Oui, j'ai compris. Vous savez, ce qui se passe dans les armées, c'est ce qui se passe dans toute la nation à l'université française. J'ai été prof à l'université, j'ai été à Sciences Po. J'ai vu à quel point les enfants des familles favorisées forment l'essentiel des bataillons universitaires et des grandes écoles. L'armée française, c'est la même chose. En réalité, chez les militaires du rang, on a une armée qui représente la France ; chez les sous-officiers, moins et puis, chez les officiers, beaucoup moins. Ce que je souhaite, c'est que les jeunes issus des familles de condition modeste puissent accéder aux plus grandes écoles de la République et parmi les plus grandes écoles de la République, il y a ces écoles militaires. Je souhaite donc mettre en place non pas un système de discrimination positive mais un système dans lequel on mette en place un tutorat qui permette aux jeunes qui auraient envie d'embrasser la carrière militaire d'être en mesure de pouvoir passer les concours de ces plus belles écoles militaires et de les réussir.
Cela, c'est ce que l'on fait déjà dans des grandes écoles comme l'ESSEC. L'armée, elle devrait faire davantage ?
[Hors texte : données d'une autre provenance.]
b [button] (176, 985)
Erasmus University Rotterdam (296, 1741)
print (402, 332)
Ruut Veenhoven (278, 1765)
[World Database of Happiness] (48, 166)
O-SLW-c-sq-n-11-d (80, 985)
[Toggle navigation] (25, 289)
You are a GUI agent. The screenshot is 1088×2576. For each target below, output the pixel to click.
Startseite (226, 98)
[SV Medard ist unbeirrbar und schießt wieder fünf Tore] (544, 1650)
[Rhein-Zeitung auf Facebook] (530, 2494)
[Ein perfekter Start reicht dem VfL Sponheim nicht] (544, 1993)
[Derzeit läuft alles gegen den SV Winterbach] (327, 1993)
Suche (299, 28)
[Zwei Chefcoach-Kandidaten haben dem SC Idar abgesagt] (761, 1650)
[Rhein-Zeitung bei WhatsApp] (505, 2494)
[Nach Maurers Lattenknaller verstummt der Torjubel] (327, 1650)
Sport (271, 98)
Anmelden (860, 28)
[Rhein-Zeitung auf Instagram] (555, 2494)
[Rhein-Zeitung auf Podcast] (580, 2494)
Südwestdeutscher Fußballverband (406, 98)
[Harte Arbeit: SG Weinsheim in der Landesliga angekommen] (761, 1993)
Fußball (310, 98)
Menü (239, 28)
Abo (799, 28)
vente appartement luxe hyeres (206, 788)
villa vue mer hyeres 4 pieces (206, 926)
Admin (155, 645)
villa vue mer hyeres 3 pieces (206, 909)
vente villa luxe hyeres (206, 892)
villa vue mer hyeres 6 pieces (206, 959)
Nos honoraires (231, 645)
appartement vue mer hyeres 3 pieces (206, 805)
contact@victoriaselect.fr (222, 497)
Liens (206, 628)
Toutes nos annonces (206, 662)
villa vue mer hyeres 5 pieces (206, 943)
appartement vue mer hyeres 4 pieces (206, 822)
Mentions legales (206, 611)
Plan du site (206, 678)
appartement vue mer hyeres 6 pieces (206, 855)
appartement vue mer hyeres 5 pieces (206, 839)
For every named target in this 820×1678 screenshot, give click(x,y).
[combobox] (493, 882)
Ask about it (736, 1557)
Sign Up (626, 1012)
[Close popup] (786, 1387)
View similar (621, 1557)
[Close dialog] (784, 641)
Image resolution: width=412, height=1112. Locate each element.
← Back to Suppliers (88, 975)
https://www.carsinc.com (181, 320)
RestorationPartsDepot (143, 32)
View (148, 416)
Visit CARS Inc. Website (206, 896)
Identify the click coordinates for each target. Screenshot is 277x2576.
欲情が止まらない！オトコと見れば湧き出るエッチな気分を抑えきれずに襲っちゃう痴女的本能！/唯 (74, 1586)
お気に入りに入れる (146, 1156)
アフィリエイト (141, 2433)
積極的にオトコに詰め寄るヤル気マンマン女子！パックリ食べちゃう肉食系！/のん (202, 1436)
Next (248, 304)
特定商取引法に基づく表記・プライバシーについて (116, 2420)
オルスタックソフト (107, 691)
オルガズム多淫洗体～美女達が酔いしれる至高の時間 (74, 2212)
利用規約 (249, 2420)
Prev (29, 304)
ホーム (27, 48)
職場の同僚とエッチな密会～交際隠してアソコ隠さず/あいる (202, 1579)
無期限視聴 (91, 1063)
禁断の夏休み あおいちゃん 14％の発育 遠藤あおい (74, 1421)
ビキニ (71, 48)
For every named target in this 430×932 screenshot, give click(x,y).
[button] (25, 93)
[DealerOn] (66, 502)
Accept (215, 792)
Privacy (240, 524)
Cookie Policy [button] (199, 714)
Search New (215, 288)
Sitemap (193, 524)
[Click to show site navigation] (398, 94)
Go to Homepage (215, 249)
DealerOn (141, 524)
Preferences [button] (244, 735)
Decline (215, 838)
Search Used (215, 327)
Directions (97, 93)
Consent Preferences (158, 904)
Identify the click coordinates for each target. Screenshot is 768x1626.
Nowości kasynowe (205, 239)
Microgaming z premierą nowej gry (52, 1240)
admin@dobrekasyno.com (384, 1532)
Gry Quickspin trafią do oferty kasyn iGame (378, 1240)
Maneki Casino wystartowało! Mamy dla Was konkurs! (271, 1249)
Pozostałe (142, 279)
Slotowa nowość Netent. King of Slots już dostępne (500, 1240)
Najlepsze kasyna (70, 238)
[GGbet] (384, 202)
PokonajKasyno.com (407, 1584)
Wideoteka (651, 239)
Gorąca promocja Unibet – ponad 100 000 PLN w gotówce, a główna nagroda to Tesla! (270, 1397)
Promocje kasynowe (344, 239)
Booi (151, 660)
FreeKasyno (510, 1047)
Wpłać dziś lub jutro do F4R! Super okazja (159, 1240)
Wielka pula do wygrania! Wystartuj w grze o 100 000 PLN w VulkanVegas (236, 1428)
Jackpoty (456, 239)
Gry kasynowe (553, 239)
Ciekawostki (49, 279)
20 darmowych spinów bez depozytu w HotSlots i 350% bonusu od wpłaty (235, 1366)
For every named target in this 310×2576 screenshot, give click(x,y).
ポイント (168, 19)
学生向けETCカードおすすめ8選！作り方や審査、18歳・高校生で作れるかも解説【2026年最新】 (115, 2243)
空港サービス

L'armée est la plus belle institution en termes de promotion sociale. Quand vous êtes militaire du rang, quand vous commencez votre vie professionnelle, comme militaire du rang dans l'armée française, vous pouvez finir officier. On a même fêté dernièrement le départ d'un général de l'armée de l'air qui a commencé comme militaire du rang. Nous avons un système de promotion sociale extraordinaire pour toutes celles et tous ceux qui le veulent. Ce que je souhaite, c'est que lorsque l'on intègre l'armée ou les écoles de l'armée française, les jeunes de condition modeste, qu'ils s'appellent Dupont ou Belarbi ou El Arouat, pour moi, on s'adresse à tous les jeunes français de condition modeste. Et donc nous essaierons de voir avec nos lycées militaires comment on peut permettre que les grandes écoles de l'armée soient à l'image de la société française.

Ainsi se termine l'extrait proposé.